Never mind the content, never mind the fans that actually care. These are the people who pay full price for a product, wait in line in the cold like goons at midnight and are your most loyal customers — they expect launches to be “rough,” as if that’s any excuse. It’s not an excuse. Not any more. Games being released incomplete is becoming more prevalent by the month, and no game is more guilty of this than Battlefield 4 (and Total War: Rome 2). Not to mention GTA: Online’s awfulness… Man, I can name more, and those all came out in the last three months.

So I picked up BF4 a month after release, knowing and expecting that rough… Patch, for lack of a better word, and what I found a month after release is that the bugs are still ridiculously abundant, connection issues plague the game, and there have been days where I simply can’t log in. A month after release. This isn’t a day one or two thing (which even then, I don’t want to forgive, why even have release dates anymore if the game is unplayable on said release date (oh wait, I know why, marketing. Make money, make money)). 

Now Polygon is reporting that shareholders have hired the law firm Holzer, Holzer and Fistel LLC to investigate shareholder and investor misleading to the quality of BF4. This sets a pretty interesting precedent. 

Let it be known that when I can actually play BF4, I love it. The maps are dynamic and well-made, but it’s also obvious that the game came out too soon, lacked testing and has some fundamentally broken issues with the net code. I don’t think the actual game is awful, I just don’t think it should’ve been released when it was released. 

I get the other side of the argument. You have to make money. EA, Activision, et al aren’t here for charity, but Steam Green Light and other releases where they make it abundantly clear that you’re playing an alpha or beta have a proven success record. Look at Arma, a title that released in alpha for a reduced price, raised in price in beta and then in full release and ended up getting a massive amount of user feedback and data before they ever put it on the market at full price. 

The big game companies are doing it in reverse. They are releasing beta-level games at full price and disenfranchising their fan bases. No company is immortal, and nothing lasts forever. See: Billion dollar franchises in Rock Band and Guitar Hero. See: Final Fantasy and it’s lackluster titles translating into lackluster sales. See: NBA Live. See: Tony Hawk, Medal of Honor and Resident Evil.

Hell, look at the Wii – everyone loved it until they realized it sucked (great first party content, though).

Hitting Q4 release dates with preorder incentives and big budget commercials will not a make a successful, long-lasting gaming franchise. Only quality releases will.

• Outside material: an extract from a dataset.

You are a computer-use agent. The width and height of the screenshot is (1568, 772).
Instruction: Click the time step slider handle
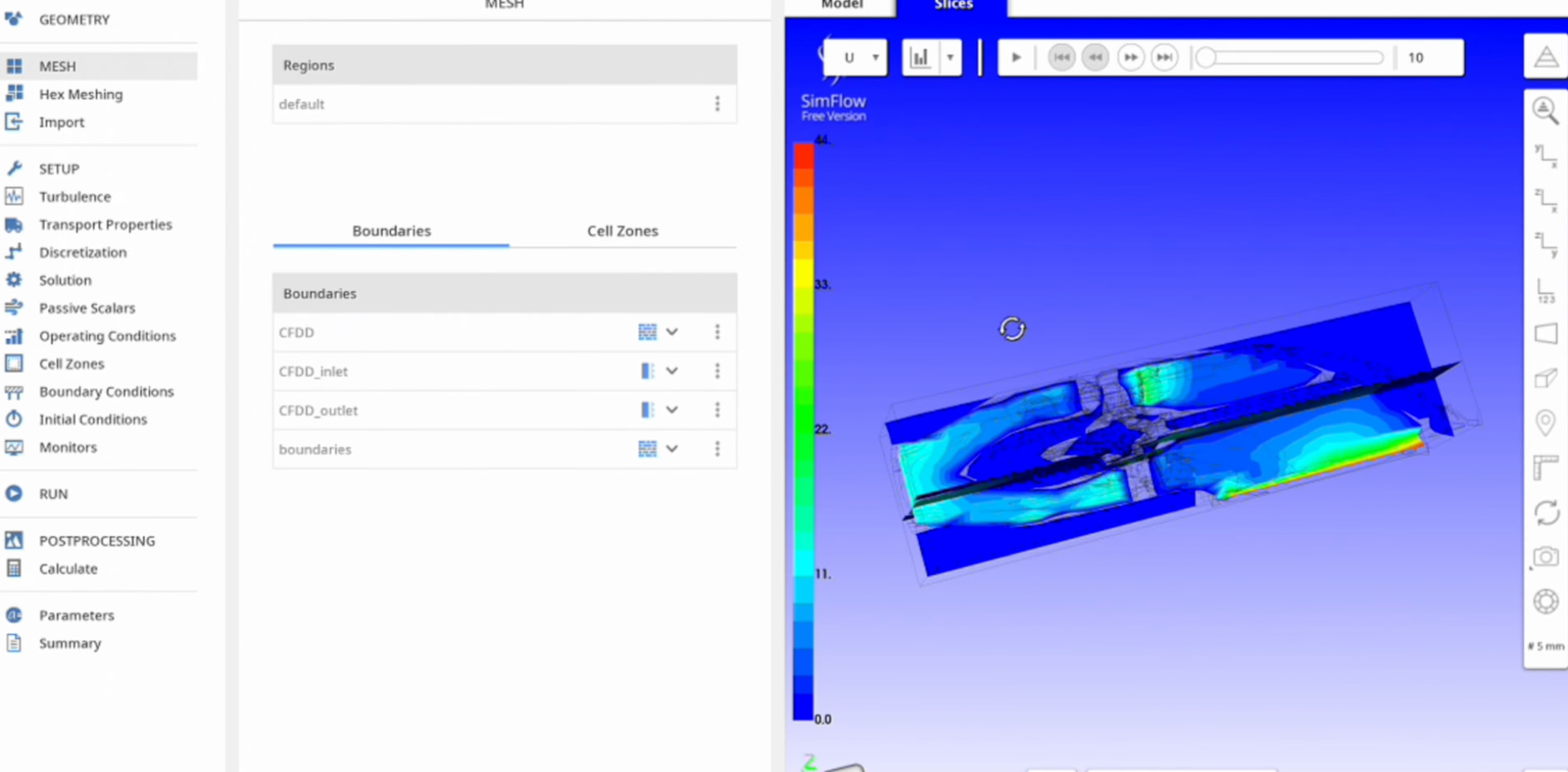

Hopefully someone, somewhere, in a high-ranking position of power learns something from this investigation. I like BF4, and I like most of EA’s products. I don’t want to see Battlefield next to the Timesplitters or Medal of Honors of the gaming world, but if something doesn’t happen to the big gaming business soon, then I’ll find little reason to ever spend $60 on a new release game again. 

Or god-forbid I buy it used, because I can’t trust the companies to buy the product new. Then it’s lose/lose for everyone involved.